The young night watchman later told reporters that the men repeatedly said, “We don’t want to hurt you.” However, as the watchman studied the bandits so as to remember their descriptions for police, one punched him in the face and another placed a cloth sack over his head. For the next two hours one of the robbers stood guard over them while the others loaded a truck with bolts of nylon material which had recently arrived as part of a government contract to make parachutes. Despite the rough treatment received by the watchman, from time to time the hostages were asked if they were “all right” and if they needed cigarettes or water.
The bandits left just before midnight, and the crime was discovered about fifteen minutes later when a relief worker arrived.
The value of the stolen Nylon was estimated to be in the thousands of dollars.
Not all stories connected with the mill involve crime or tragedy. The following tale was related to Laurence J. Sasso Jr. in 1993, which became the basis for an article he wrote titled “Weaving Lives Together”.
In 1908, 16-year-old Henry Dexter worked in the mill’s maintenance department. At that time a new iron water tower had just been constructed next to the mill, and the owners wanted the mill’s trademark, the Esmond Bunny, painted on its side. To do so, staging would need to be erected along the “catwalk” at the top. It was a dangerous assignment, but Henry was a good climber, and volunteered to do the job when nobody else would.

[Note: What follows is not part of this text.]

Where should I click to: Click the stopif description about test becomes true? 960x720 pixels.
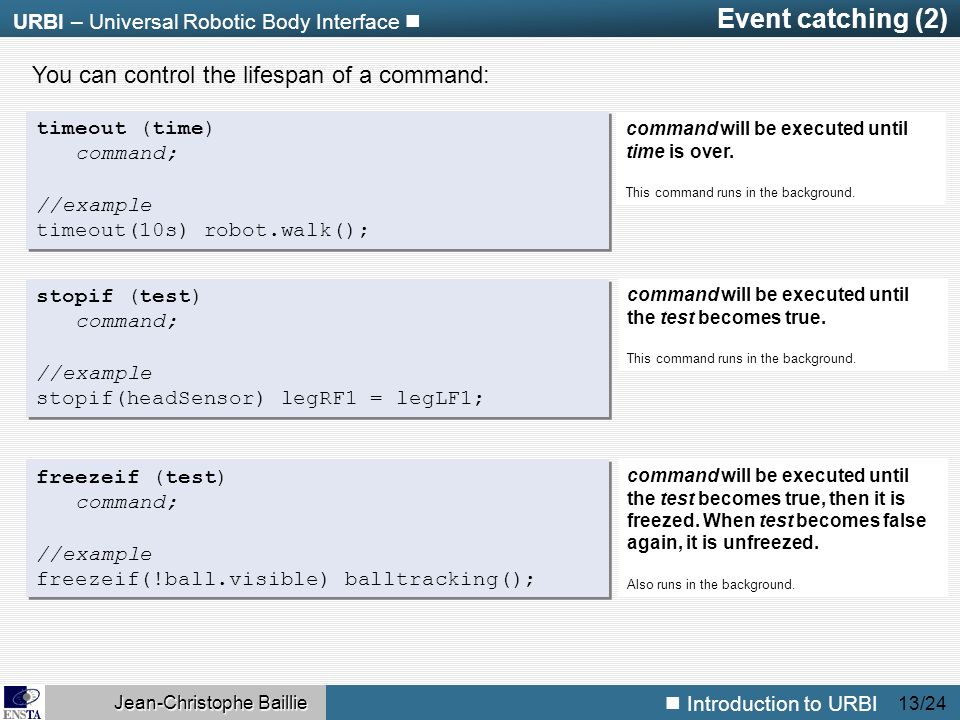pos(768,306)
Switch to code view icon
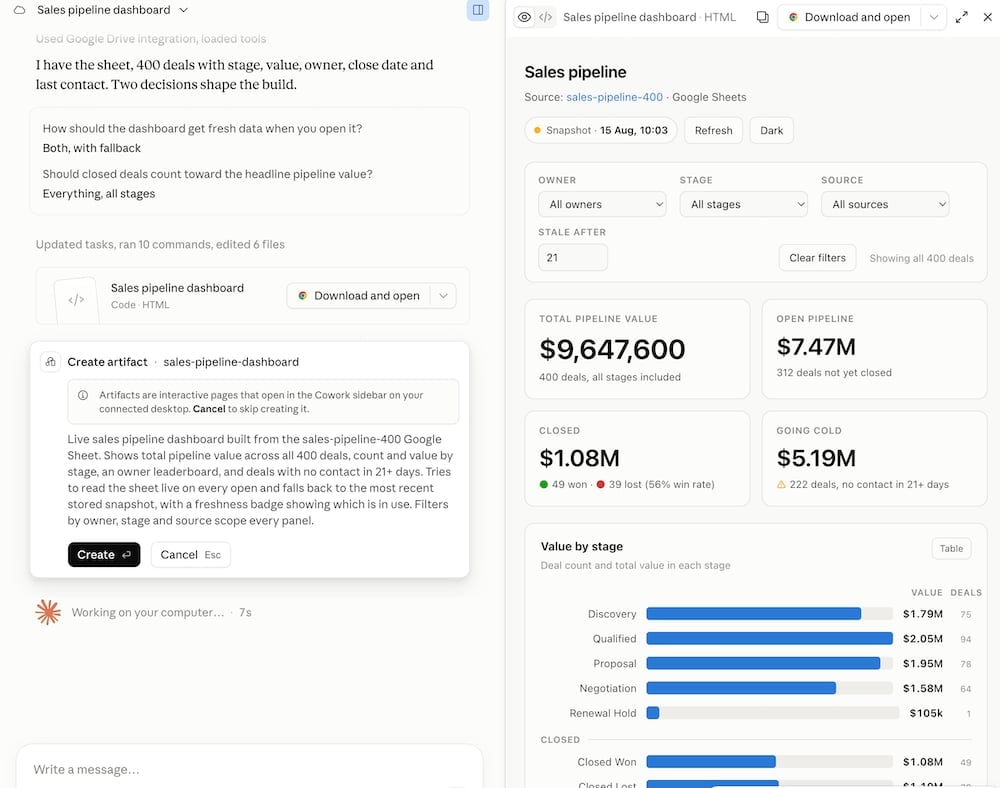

The tank had been built by the Chicago Iron Works, and when company inspectors came to approve the work, they noticed the staging and made inquiries. When they learned it was Henry who had done the job alone, they offered him a job as an iron worker, and he accepted. He was sent to work on another water tower project being done in Danvers, Massachusetts. It was there he met Katherine Morrissey, a woman he later married. The couple settled in Georgiaville and had six children. One could say they were brought together because of the bunny logo.
The Esmond Mill closed in 1948 leaving hundreds of workers unemployed. Today the massive brick structure serves as a warehouse for a local retail business.